Mais si le divertissement est coloré d’information (« Don’t look up »), si l’information se fait divertissement (Stromae sur TF1), que dire des parodies d’information, dont l’objectif est de peser dans le débat public en singeant les codes de l’information pour acquérir une crédibilité suffisante et diffuser des contenus faux ou militants ? Il s’agit ici, dans le contexte d’une véritable guerre « informationnelle » de participer à la construction d’un récit au service d’une cause, qu’elle soit politique, économique ou culturelle. Un procédé qualifié de « documenteur » et bien couvert par Frédéric Thomas, Thomas Durand, Faustine Boulay et Thibault Renard dans leur récent article, Les documenteurs, nouvelle arme dans la guerre de l’information, publié dans la Revue Internationale d’Intelligence Economique. Ainsi du documentaire « Hold-up » qui, sous les apparences d’un travail journalistique, prétendait en 2020 dévoiler la réalité de l’épidémie et défendre le professeur Didier Raoult et l’hydroxychloroquine. Sur d’autres sujets, les documentaires « Loose Change », ou encore « La Révélation des Pyramides », ont participé du même procédé. Se mettent ainsi en place, pour les internautes adeptes de ces théories, des réalités parallèles qui prennent appui sur la distorsion de faits souvent réels et participent à des croyances qui forgent des communautés étanches à la contradiction.

A l’ère des algorithmes triomphants, faut-il casser les codes pour réussir ?

La stratégie du jeu avec les codes, si elle n’est pas nouvelle, est passée à l’échelle, au croisement de plusieurs tendances.
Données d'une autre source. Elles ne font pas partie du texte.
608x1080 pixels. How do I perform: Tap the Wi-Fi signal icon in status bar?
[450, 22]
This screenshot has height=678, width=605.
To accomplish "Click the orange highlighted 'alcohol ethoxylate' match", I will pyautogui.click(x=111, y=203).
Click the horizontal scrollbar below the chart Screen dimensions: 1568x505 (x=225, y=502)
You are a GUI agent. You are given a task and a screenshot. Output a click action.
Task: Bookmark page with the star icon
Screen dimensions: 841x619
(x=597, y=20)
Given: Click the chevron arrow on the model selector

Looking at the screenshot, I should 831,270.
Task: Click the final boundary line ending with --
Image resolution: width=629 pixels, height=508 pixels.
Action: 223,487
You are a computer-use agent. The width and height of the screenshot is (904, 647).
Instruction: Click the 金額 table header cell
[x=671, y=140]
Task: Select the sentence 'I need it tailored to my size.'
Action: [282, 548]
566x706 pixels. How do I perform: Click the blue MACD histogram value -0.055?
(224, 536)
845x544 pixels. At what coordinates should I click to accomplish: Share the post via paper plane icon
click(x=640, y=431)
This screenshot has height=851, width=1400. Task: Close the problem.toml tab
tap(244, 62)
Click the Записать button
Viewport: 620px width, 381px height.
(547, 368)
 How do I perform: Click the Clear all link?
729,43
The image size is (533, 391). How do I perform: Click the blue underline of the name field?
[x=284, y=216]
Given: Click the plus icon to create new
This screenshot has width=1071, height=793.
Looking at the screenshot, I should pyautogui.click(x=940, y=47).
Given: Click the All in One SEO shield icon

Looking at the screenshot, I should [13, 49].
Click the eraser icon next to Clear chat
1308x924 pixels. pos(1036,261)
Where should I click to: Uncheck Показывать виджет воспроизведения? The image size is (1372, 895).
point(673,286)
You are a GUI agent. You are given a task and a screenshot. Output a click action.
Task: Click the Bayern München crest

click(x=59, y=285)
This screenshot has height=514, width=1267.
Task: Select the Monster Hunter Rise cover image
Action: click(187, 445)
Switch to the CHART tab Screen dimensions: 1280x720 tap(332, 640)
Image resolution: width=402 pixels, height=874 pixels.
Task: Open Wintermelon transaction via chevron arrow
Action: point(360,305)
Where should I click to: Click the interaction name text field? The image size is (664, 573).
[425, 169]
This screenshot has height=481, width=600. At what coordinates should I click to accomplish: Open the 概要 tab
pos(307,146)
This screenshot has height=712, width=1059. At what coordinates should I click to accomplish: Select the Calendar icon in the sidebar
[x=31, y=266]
Nous sommes dans l’ère du cool, de l’« homo festivus » de Philippe Muray, de la dérision, mais aussi de l’esprit critique et de la raison cynique d’un Peter Sloterdijk. Nous sommes aussi dans l’ère de la différenciation à tout va : plutôt qu’affronter ses compétiteurs sur leur terrain, il s’agit de créer une nouvelle demande dans un espace stratégique vierge. W. Chan Kim et Renée Mauborgne proposent dès 2005 aux entrepreneurs, dans leur ouvrage Stratégie Océan Bleu : Comment créer de nouveaux espaces stratégiques[1], de former grâce à l’innovation utile des océans bleus, à savoir des marchés qui n’existent pas encore et dont ils fixeront les règles. Et puis, nous voici aussi dans un moment ou domine le mythe de l’entrepreneur, présenté comme un héros en lutte contre la normalité et qui finit par surmonter l’incrédulité : un mythe largement repris dans les success-stories de start-up ou de manager. Le monde tel qu’il existe, avec ses règles et sa pesanteur, ne constitue plus un socle qui permet de se projeter dans l’avenir mais un poids dont il faut s’affranchir. Avec ce dicton longtemps très prisé de la Silicon Valley, « fake it until you can make it », qui a conduit à certaines catastrophes entrepreneuriales, comme celle de Theranos, dont la présidente à été reconnue coupable le 3 janvier 2022 de fraude et d’escroquerie envers ses investisseurs.

Dans notre société du code, dans laquelle les algorithmes semblent vouloir prendre le contrôle de nombre de nos comportements, la société du spectacle permanente chère à Guy Debord met en exergue le « cassage de code », alternativement au service du spectacle ou pour mieux vendre, mais aussi pour favoriser l’esprit critique ou a contrario pour mieux manipuler.